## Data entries
○ ○ ○

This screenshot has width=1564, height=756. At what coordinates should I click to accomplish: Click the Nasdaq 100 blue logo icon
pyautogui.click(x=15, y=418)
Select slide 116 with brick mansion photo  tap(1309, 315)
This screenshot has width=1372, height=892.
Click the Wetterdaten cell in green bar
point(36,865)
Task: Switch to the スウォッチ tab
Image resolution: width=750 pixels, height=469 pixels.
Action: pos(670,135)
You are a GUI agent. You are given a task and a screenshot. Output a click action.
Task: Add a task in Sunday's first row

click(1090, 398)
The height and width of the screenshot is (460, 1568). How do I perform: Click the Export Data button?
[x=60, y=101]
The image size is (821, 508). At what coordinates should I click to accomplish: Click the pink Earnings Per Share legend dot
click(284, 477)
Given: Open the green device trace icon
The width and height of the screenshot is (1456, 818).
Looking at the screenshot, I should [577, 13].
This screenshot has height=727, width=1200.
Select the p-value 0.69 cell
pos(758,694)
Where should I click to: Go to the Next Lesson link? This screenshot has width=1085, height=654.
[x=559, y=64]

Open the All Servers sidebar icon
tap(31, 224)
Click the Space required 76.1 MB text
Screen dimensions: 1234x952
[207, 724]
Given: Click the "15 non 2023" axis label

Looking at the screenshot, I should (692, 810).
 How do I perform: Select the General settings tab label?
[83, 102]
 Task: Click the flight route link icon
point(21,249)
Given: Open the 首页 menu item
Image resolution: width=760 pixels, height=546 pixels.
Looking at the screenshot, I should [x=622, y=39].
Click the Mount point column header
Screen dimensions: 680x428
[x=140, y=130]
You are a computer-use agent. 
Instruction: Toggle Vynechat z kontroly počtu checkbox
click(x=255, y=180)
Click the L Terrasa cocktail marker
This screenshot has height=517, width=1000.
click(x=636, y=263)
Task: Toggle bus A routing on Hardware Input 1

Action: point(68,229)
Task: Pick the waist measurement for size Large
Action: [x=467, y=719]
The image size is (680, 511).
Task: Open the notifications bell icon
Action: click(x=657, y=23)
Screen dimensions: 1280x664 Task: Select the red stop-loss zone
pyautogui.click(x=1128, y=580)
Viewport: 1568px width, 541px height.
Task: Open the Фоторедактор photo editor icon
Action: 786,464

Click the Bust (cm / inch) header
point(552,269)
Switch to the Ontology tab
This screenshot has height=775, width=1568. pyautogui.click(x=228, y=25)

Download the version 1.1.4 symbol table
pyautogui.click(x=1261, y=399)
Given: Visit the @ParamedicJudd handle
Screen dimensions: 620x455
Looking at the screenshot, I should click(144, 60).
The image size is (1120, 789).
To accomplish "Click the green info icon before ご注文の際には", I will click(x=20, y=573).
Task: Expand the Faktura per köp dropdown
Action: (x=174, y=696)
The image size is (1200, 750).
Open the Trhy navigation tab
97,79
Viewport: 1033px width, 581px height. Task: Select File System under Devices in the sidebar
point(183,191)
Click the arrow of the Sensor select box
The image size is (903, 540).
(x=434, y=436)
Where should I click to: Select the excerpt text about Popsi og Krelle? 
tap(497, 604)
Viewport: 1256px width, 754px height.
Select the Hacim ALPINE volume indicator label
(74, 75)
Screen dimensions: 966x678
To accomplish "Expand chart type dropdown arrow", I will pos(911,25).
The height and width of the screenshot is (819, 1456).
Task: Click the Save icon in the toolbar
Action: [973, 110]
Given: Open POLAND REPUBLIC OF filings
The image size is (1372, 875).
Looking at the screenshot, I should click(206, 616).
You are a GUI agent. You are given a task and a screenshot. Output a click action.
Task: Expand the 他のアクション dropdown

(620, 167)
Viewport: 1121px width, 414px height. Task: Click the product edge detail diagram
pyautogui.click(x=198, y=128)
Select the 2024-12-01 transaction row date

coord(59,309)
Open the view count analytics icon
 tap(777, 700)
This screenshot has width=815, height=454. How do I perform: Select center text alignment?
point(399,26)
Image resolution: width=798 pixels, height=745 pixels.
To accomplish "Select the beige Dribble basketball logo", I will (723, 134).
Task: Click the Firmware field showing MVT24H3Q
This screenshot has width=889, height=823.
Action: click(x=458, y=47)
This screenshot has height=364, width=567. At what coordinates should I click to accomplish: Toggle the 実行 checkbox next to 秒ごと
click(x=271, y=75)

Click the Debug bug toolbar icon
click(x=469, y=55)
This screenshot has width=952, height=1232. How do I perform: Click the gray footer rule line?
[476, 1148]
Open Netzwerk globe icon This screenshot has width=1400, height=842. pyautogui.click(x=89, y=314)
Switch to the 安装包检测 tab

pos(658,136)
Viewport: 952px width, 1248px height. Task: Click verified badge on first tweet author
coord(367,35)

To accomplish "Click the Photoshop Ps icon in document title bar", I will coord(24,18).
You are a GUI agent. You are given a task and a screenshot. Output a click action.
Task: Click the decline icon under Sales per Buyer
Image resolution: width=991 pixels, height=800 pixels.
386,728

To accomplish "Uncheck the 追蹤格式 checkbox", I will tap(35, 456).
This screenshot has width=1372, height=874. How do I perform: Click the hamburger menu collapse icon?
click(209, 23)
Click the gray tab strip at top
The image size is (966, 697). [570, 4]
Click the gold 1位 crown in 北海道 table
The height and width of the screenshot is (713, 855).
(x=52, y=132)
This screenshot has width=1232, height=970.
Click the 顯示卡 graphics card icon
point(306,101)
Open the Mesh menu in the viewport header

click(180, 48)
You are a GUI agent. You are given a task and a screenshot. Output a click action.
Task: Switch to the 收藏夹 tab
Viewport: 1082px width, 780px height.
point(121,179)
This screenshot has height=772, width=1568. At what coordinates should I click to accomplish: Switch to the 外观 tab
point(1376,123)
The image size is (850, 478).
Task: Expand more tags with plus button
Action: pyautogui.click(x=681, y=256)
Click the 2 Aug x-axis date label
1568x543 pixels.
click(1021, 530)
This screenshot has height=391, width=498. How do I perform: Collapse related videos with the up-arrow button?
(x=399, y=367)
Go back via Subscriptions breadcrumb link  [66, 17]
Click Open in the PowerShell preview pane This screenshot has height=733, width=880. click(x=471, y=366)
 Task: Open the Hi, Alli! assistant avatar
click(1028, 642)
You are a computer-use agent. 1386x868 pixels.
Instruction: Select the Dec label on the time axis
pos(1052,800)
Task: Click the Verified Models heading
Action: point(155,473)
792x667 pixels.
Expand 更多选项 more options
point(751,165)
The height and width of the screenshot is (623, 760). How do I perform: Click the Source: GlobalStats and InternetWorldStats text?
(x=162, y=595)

○ ○ ○

## Work to be completed
The line containing "This screenshot has height=727, width=1200." marks the end: copy exactly every line from the top of the data above down to it, that line included.

## The completed task
This screenshot has width=1564, height=756. At what coordinates should I click to accomplish: Click the Nasdaq 100 blue logo icon
pyautogui.click(x=15, y=418)
Select slide 116 with brick mansion photo  tap(1309, 315)
This screenshot has width=1372, height=892.
Click the Wetterdaten cell in green bar
point(36,865)
Task: Switch to the スウォッチ tab
Image resolution: width=750 pixels, height=469 pixels.
Action: pos(670,135)
You are a GUI agent. You are given a task and a screenshot. Output a click action.
Task: Add a task in Sunday's first row

click(1090, 398)
The height and width of the screenshot is (460, 1568). How do I perform: Click the Export Data button?
[x=60, y=101]
The image size is (821, 508). At what coordinates should I click to accomplish: Click the pink Earnings Per Share legend dot
click(284, 477)
Given: Open the green device trace icon
The width and height of the screenshot is (1456, 818).
Looking at the screenshot, I should [577, 13].
This screenshot has height=727, width=1200.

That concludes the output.